Health psychology is the study of how emotions, reactions, and attitudes influence our health. Specifically, those who have a sense of hopelessness or reduced optimism are more susceptible to bad health. One example of this effect of hopelessness is stress and illness.
I don’t experience stress often (practically never), but when I am stressed, it definitely effects my health. My junior year of high school was one of the hardest years ever. Right before the semester ended before Christmas, I felt like the world was against me. I had one of the most rigorous academic schedules ever, basketball season was underway, and my friends were bringing all sorts of their personal problems to me. The Saturday before finals started I woke up with a serious case of bronchitis. The cold winter combined with my stress levels created an even more stressful situation for me: taking finals while sick. The bronchitis was so bad that I still have a small cough as result of being sick.
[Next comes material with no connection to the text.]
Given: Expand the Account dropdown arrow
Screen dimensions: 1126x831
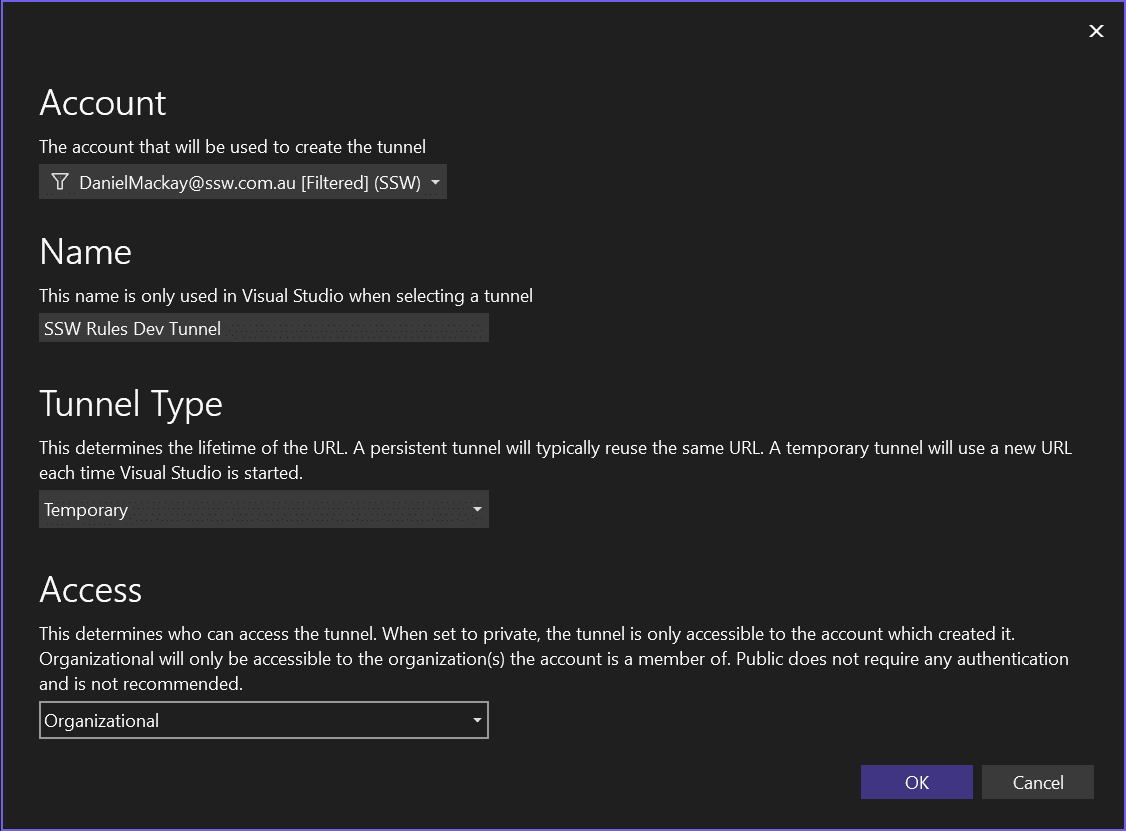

This is a perfect example of how stress affected my health. Another example of stress and illness that the book gave is of “carefree procrastinating students” who have low stress and illness early in the semester but higher stress and illness late in the semester. This example is an almost perfect example of my study habits. Every semester I tell myself that I am going to change the way I study and do homework, but I lack the motivation to actually change because I know that now my stress levels never get high, and that I’ll get the work done no matter what. So, I can always count on my cough being worse during midterms and finals week, and I can usually count on getting a cold too.